> _Records supplied_:
__________________________________________________

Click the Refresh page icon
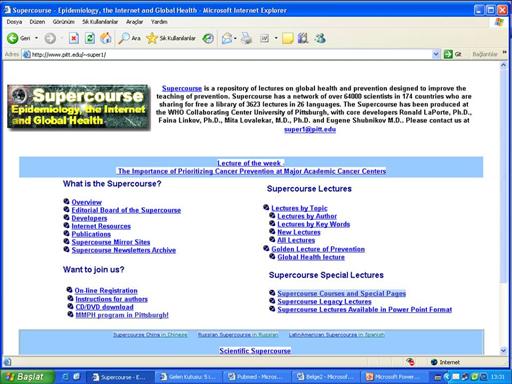The image size is (512, 384). (x=90, y=38)
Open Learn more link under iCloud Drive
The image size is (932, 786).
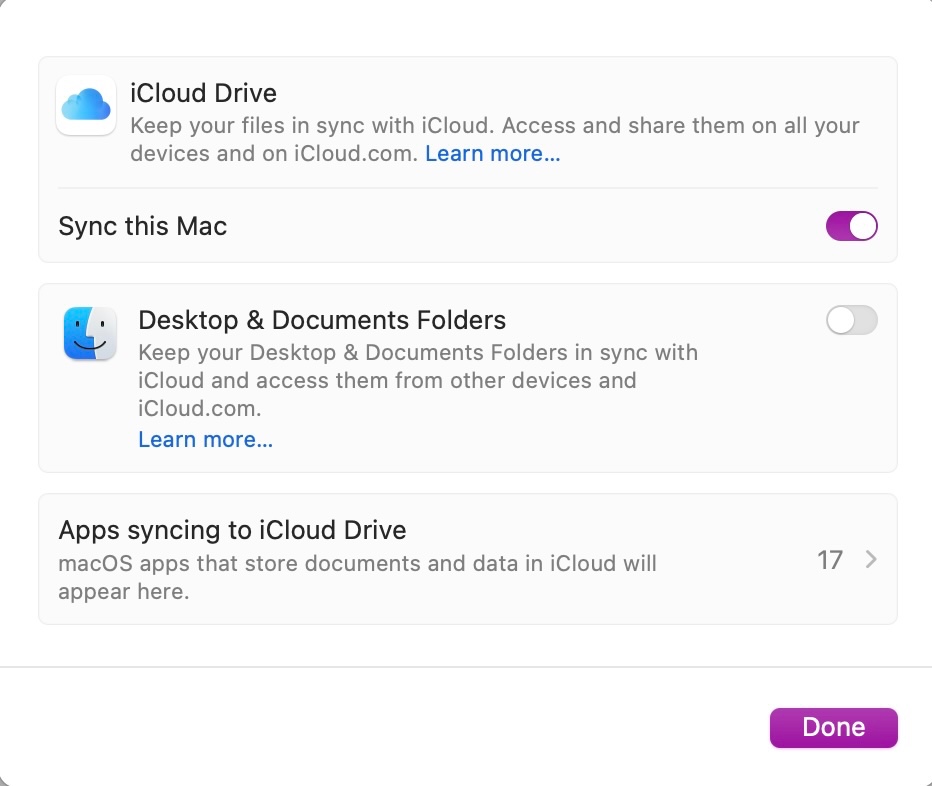click(492, 154)
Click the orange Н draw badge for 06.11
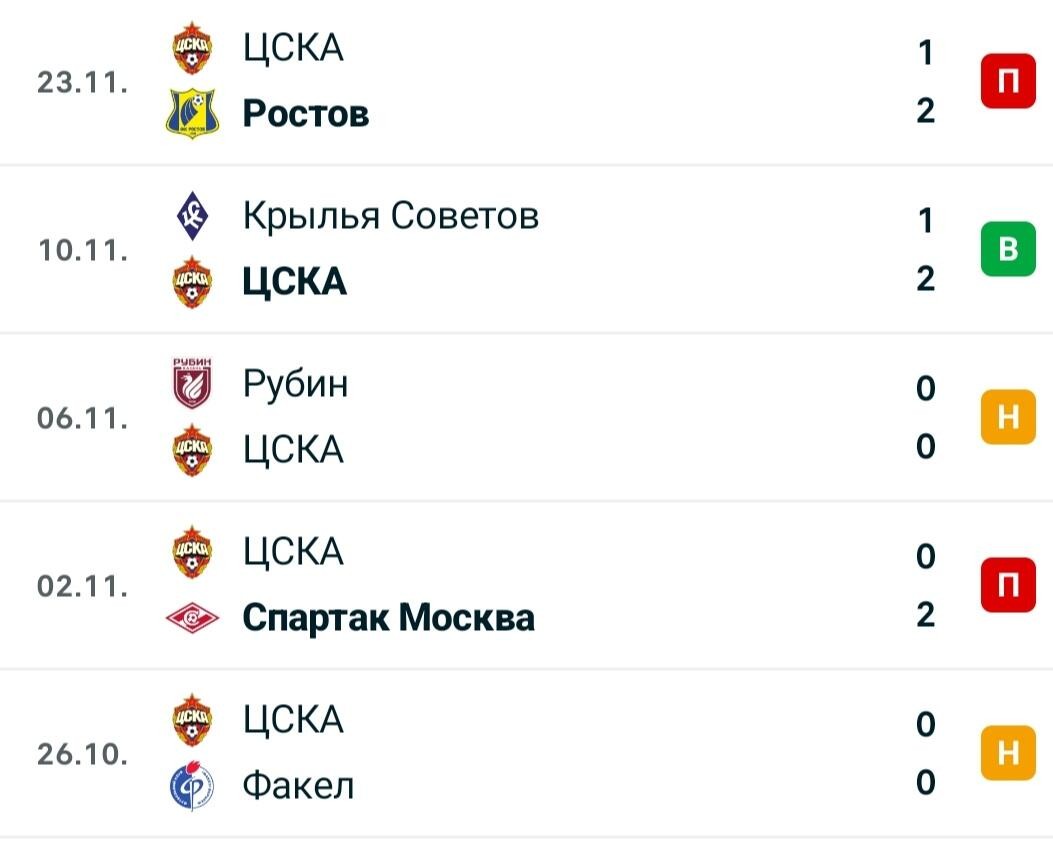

__________________________________________________

> _What you need to do_:
Format the rows above as a JSON list of strings, with one string for each line and no blank lines. Leave the pictures out.

> _Output for this exercise_:
[
  "Click the Refresh page icon",
  "The image size is (512, 384). (x=90, y=38)",
  "Open Learn more link under iCloud Drive",
  "The image size is (932, 786).",
  "click(492, 154)",
  "Click the orange Н draw badge for 06.11"
]